It was a cold March weekend in Oklahoma early this spring when Lawrence High baseball coach Brad Stoll and his players realized what Lions opponents would soon find out through punishment: LHS catcher Drew Green was a brute with a bat in his hands.
Green smashed his first home run of the season on a freezing Friday evening — “A terrible night to hit,” Stoll remarked — so hard that Edmond’s right fielder didn’t even take a step as the ball soared over his head. The next day, Green belted another home run as he set the table for what would become a dominant season.
By the time the spring ended, Green’s keen eye and barely observable bat speed helped him procure a .439 batting average, five doubles, six triples, four home runs and 27 RBIs in his junior campaign. And even though their season didn’t go as the Lions (14-8) planned, coaches who saw Green vouched for his monster spring against quality opponents and helped him earn Player of the Year honors from the Kansas Association of Baseball Coaches.
“It’s a great honor for him,” Stoll said, “because we got knocked out and didn’t make the state tournament.”
Green learned of the honor at the team’s postseason banquet. Like his teammates, the LHS catcher came to the front of the room as Stoll rattled off his honors. Green was one step back toward his seat when Stoll stopped him and announced Green had been voted the state’s top player.
“I didn’t want to believe it at first,” Green said. “I didn’t really know how to respond. I just had a big grin on my face.”
Shocked as he was, teammate Kieran Severa said the Lions had witnessed Green’s assaults on opponent’s pitching, and he never seemed to have a bad plate appearance. The Lions might not have guessed he would pick up the state’s top award, but they knew he deserved it, because his mental approach set him apart.
“There’s a lot of guys who are head cases, who are good, physical hitters, but they don’t know what they’re doing up at the plate. They don’t have a plan. Drew’s got a definite plate plan in his head,” Severa said. “In his mind, he knew he was better than the pitcher, and he was gonna beat him most of the time.”

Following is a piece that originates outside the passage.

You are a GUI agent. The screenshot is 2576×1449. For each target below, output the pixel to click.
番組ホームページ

That same scenario rarely played out in Green’s sophomore year. An injury slowed him early in the season, and though he showed flashes of potential, he finished with a .217 batting average, only five RBIs and just three extra-base hits.

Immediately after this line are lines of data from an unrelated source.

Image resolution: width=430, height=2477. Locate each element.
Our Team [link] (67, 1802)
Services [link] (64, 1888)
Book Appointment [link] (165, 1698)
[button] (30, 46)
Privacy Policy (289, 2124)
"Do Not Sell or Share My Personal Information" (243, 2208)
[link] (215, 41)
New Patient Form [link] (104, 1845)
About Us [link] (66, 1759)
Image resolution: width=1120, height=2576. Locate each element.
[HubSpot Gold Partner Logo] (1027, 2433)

Green felt far more locked in from the start of his junior year, and plenty of factors helped his confidence grow. He had Shane Willoughby hitting in front of him in the lineup and Michael Sinks behind him. Starting every game at catcher intensified his focus. He gained a lot of hip flexibility by stretching more than ever. And he grew steadfast in his weight-room dedication.
“Some of the balls I hit last year that were ground balls and everything else,” Green said, “they kind of squeezed through this year, so that helped the average a little bit.”

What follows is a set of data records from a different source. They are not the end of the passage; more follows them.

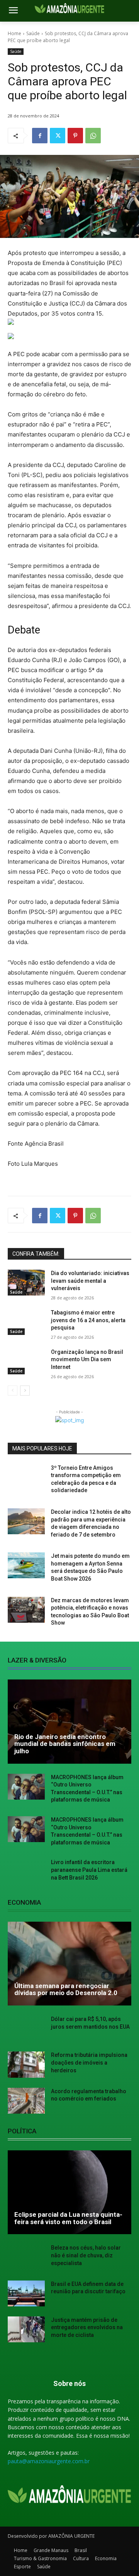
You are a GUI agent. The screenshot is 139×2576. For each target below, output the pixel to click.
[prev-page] (12, 1391)
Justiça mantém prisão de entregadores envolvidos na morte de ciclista (87, 2327)
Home (14, 33)
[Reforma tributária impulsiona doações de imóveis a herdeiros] (26, 2064)
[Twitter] (57, 135)
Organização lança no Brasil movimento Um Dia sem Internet (87, 1359)
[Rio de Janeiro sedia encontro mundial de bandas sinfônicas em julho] (69, 1721)
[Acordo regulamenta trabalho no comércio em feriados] (26, 2101)
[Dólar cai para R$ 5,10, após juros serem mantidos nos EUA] (26, 2028)
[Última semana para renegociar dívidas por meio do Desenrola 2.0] (69, 1964)
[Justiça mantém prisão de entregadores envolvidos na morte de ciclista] (26, 2329)
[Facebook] (39, 135)
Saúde (33, 33)
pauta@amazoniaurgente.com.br (49, 2461)
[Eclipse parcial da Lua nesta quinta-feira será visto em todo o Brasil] (69, 2192)
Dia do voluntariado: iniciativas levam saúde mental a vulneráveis (90, 1280)
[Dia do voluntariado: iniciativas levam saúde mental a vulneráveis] (26, 1283)
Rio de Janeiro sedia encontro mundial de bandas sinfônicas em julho (64, 1744)
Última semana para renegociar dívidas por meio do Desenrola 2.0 (65, 1989)
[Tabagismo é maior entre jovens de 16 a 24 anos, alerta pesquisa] (26, 1322)
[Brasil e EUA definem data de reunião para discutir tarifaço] (26, 2293)
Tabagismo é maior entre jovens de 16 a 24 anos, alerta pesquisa (88, 1320)
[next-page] (25, 1391)
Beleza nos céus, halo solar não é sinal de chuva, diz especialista (86, 2255)
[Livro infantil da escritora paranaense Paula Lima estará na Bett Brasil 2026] (26, 1872)
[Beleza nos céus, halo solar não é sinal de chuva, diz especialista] (26, 2257)
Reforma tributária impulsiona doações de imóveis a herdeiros (89, 2062)
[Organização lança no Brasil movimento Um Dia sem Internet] (26, 1361)
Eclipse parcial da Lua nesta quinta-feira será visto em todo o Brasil (68, 2218)
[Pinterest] (75, 135)
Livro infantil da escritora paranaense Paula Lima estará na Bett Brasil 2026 (89, 1869)
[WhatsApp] (93, 135)
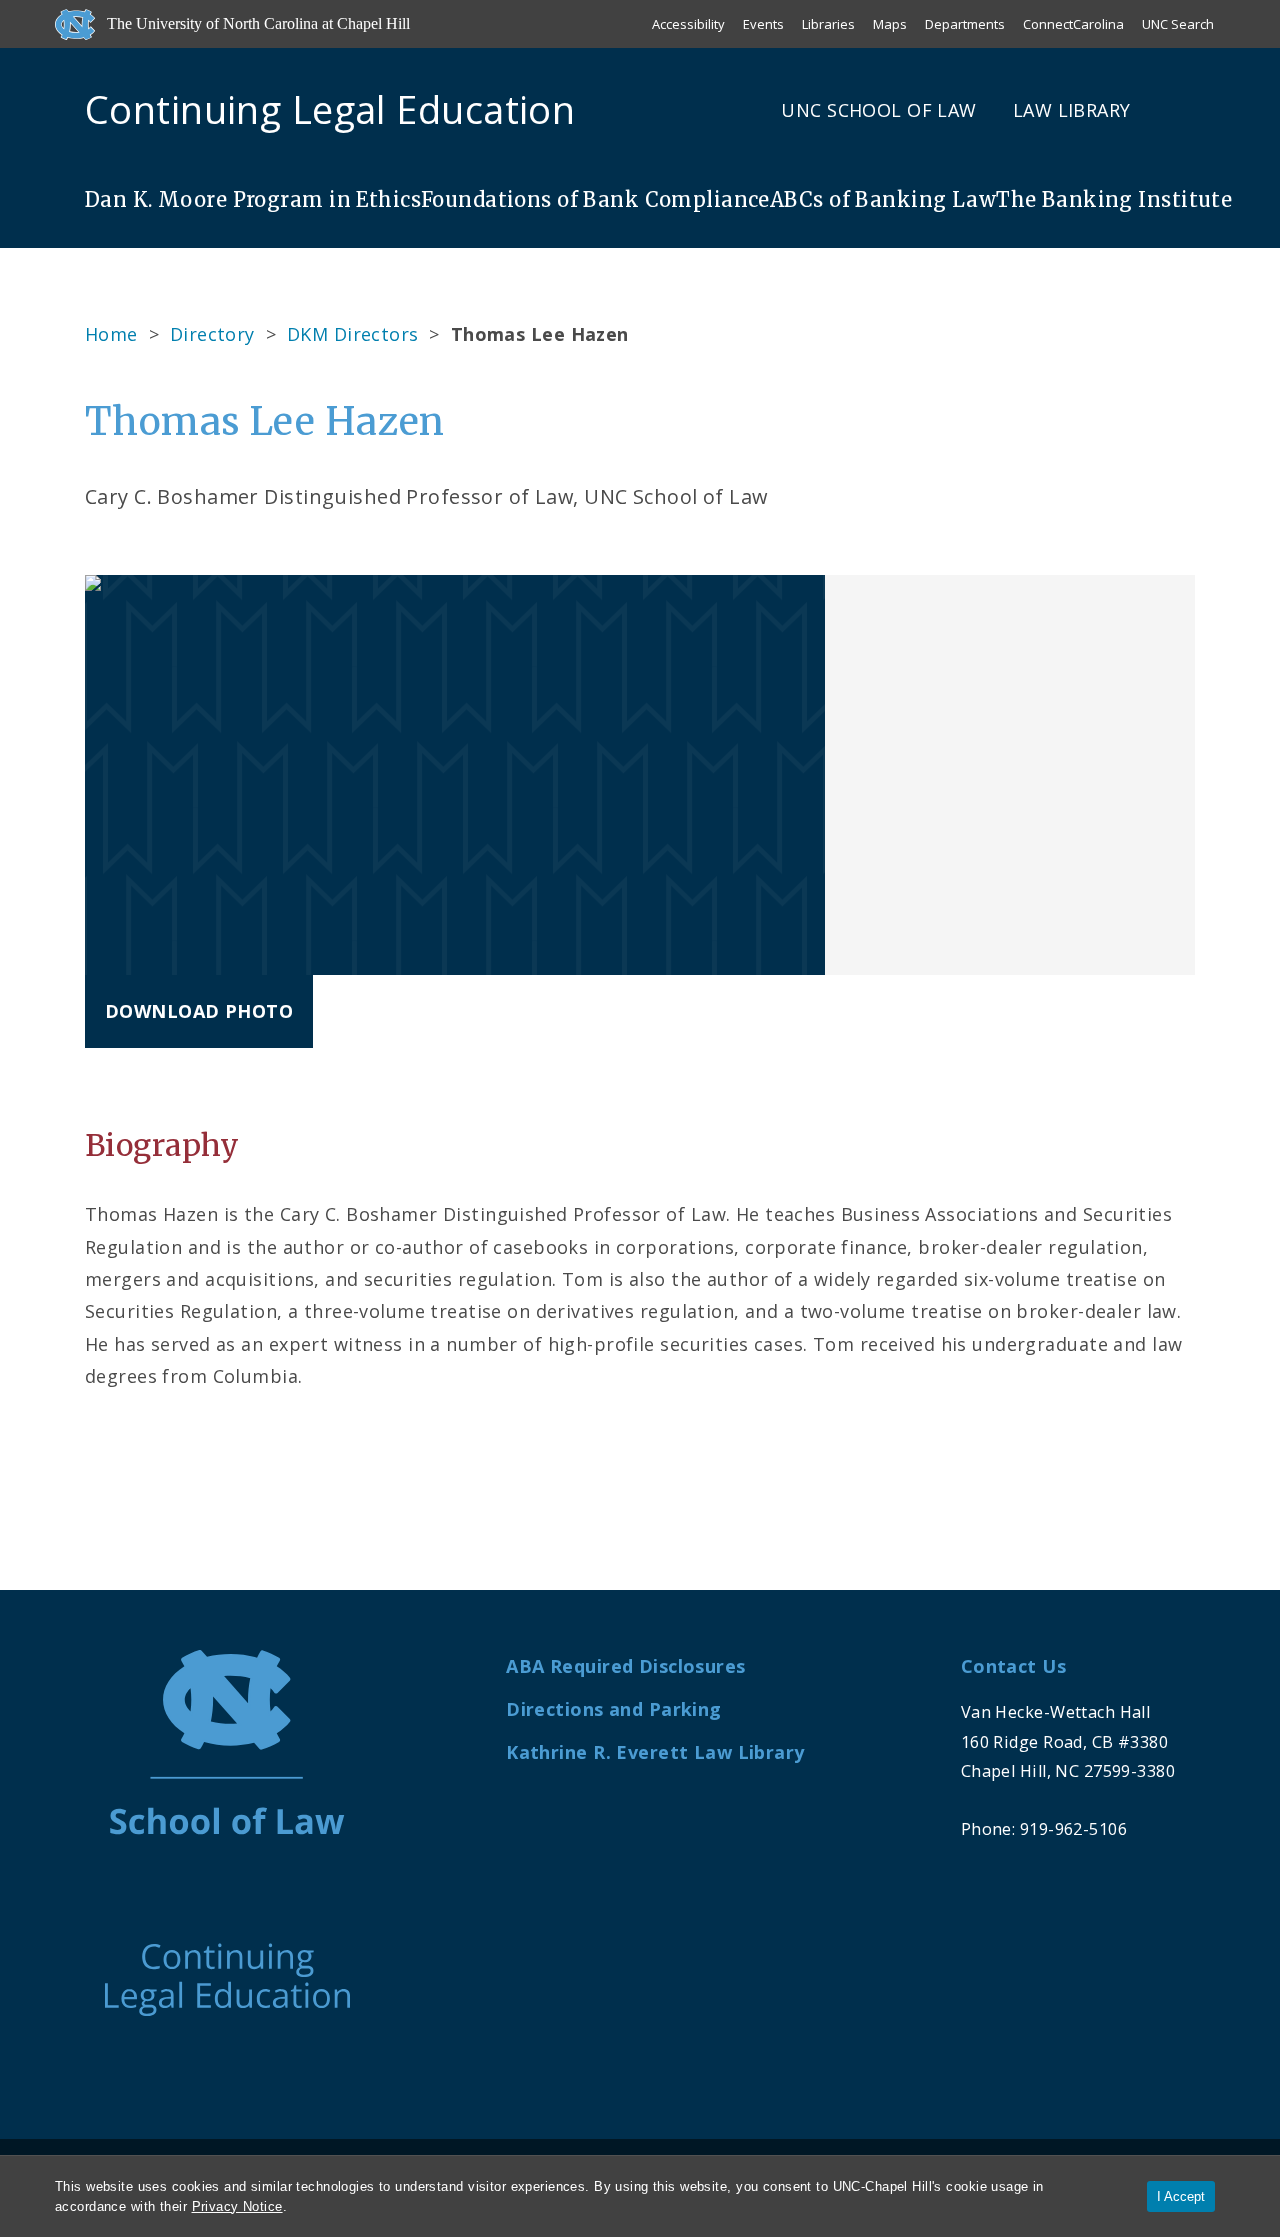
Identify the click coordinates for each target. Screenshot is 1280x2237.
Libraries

The KABC invited Green to its all-star game today in Manhattan to receive his award, though, because he isn’t a senior, he won’t be able to play in the game like LHS teammates CJ Stuever and Willoughby. Forgive the all-star pitchers if they celebrate that fact.
Said Stoll of his Class 6A all-state first-team catcher: “He’s dangerous. He’s a scary guy at the plate.”
As intense as Green is while competing, he is equally laid-back off the field. He’ll play for the Lawrence Raiders this summer and keep working on his hitting in hopes of landing a college scholarship offer. All the while, he’ll have personal expectations — not pressure — as the Sunflower State’s returning player of the year.
“That means I’ll have to come back next year and if not do better, do the same,” Green said. “Hopefully do better.”